A study published in Clinical Nutrition in January (online ahead of print) sought to evaluate the effectiveness of supplementation with a bioavailable curcuminoid preparation on measures of oxidative stress and inflammation in patients with MetS. The secondary aim was to perform a meta-analysis of data from all randomized controlled trials in order to estimate the effect of curcuminoids on plasma C-reactive protein (CRP) concentrations.
In this randomized, double-blind, placebo-controlled trial, 117 subjects with MetS (according to the NCEP-ATPIII diagnostic criteria) were randomly assigned to curcuminoids (n = 59; drop-outs = 9) or placebo (n = 58; drop-outs = 8) for eight weeks. Curcuminoids were administered at a daily dose of 1 g, and were co-supplemented with piperine (10 mg/day) in order to boost oral bioavailability. Serum activities of superoxide dismutase (SOD) and concentrations of malondialdehyde (MDA) and CRP were measured at baseline and at study end.
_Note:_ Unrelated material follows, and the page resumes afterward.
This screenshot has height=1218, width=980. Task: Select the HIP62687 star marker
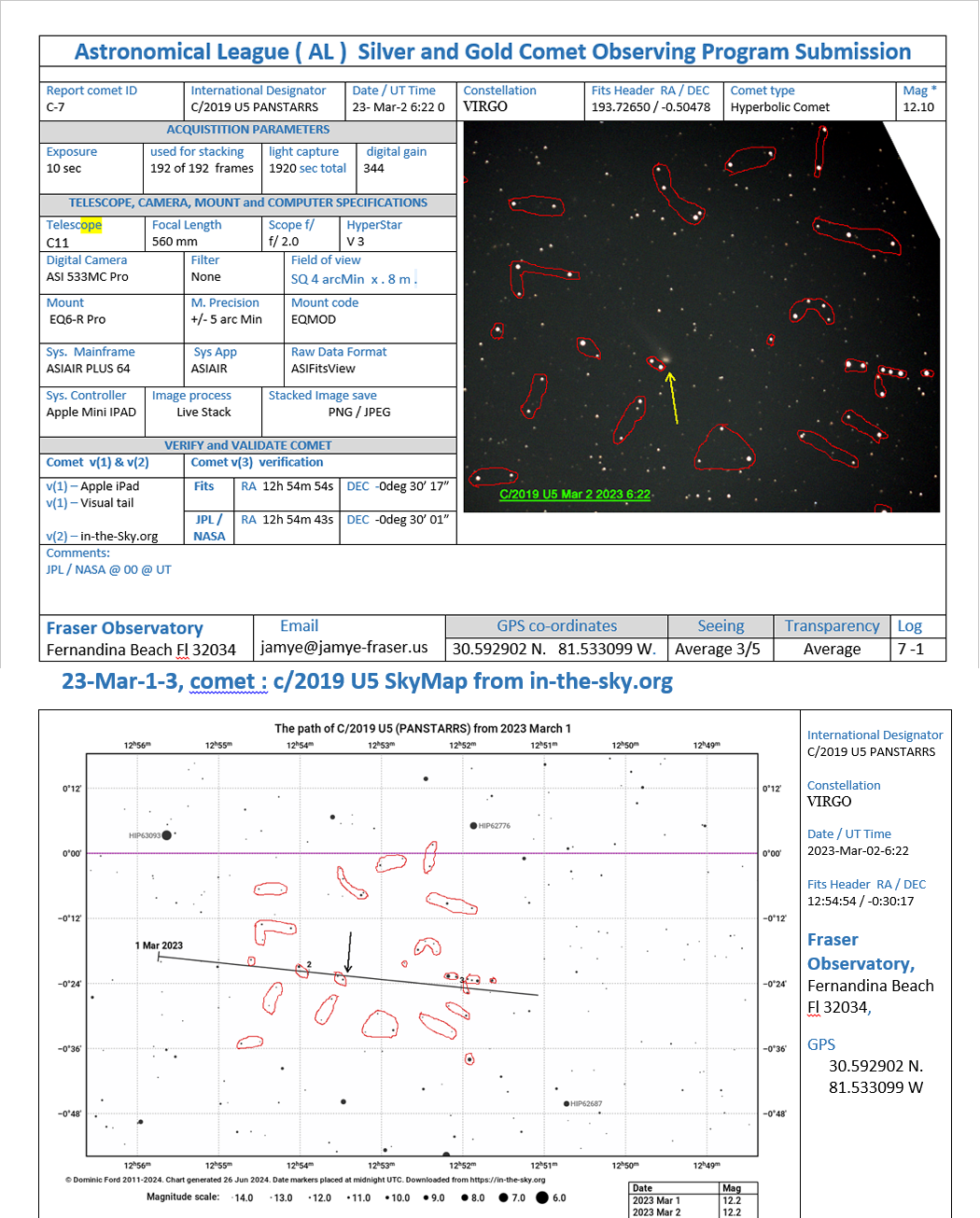(x=567, y=1103)
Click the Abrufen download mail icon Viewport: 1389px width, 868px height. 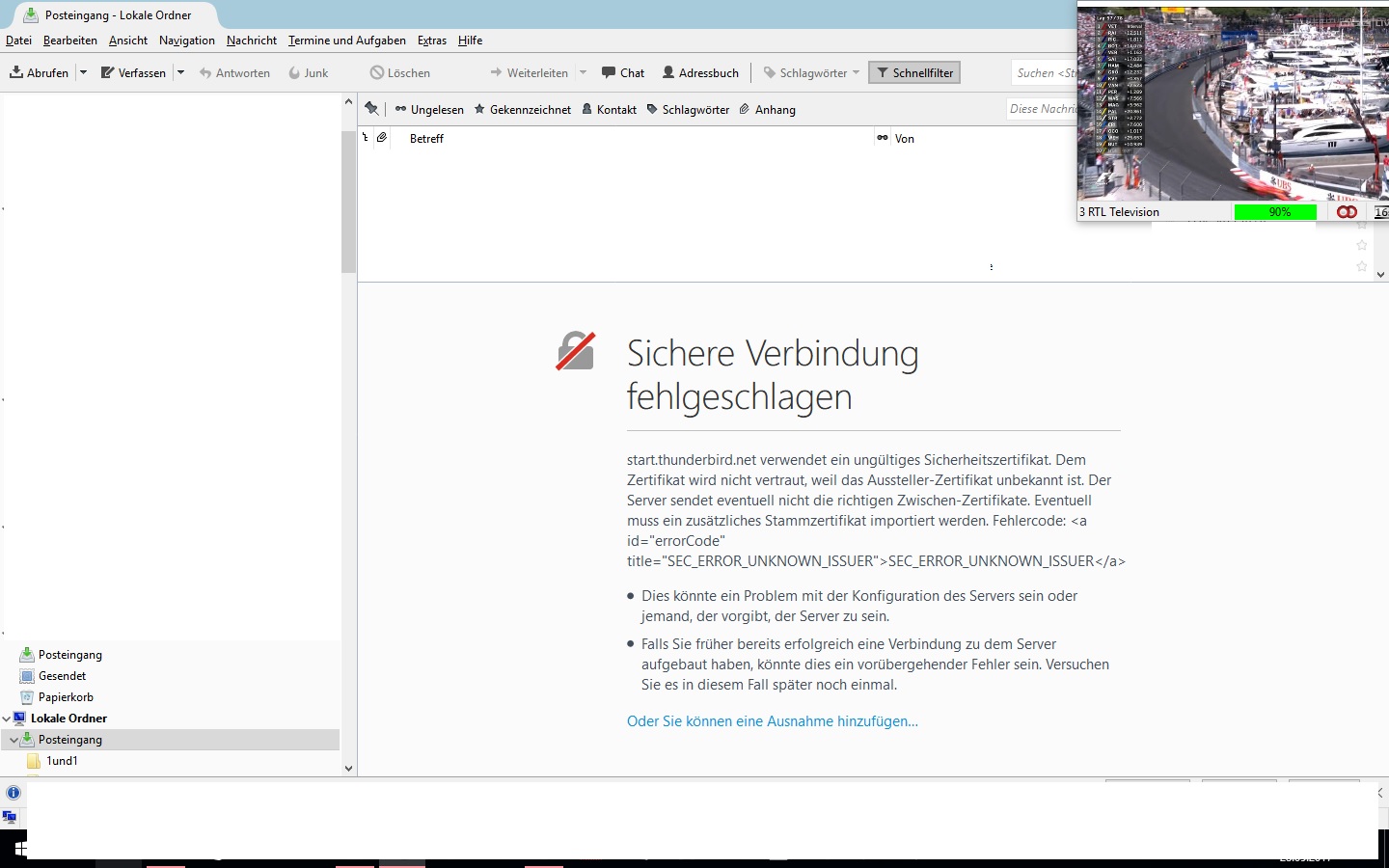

Regarding the importance of CRP as a risk marker and risk factor of cardiovascular disease, a random-effects meta-analysis of clinical trials was performed to estimate the overall impact of curcuminoid therapy on circulating concentrations of CRP. The robustness of estimated effect size was evaluated using leave-one-out sensitivity analysis.
Supplementation with curcuminoid-piperine combination significantly improved serum SOD activities (p < 0.001) and reduced MDA (p < 0.001) and CRP (p < 0.001) concentrations compared with placebo, according to results. Quantitative data synthesis revealed a significant effect of curcuminoids vs. placebo in reducing circulating CRP concentrations (weighed mean difference: −2.20 mg/L; 95% confidence interval [CI]: −3.96, −0.44; p = 0.01). This effect was robust in sensitivity analysis.
Researchers concluded that short-term supplementation with curcuminoid-piperine combination significantly improved oxidative and inflammatory status in patients with MetS. Curcuminoids could be regarded as natural, safe and effective CRP-lowering agents.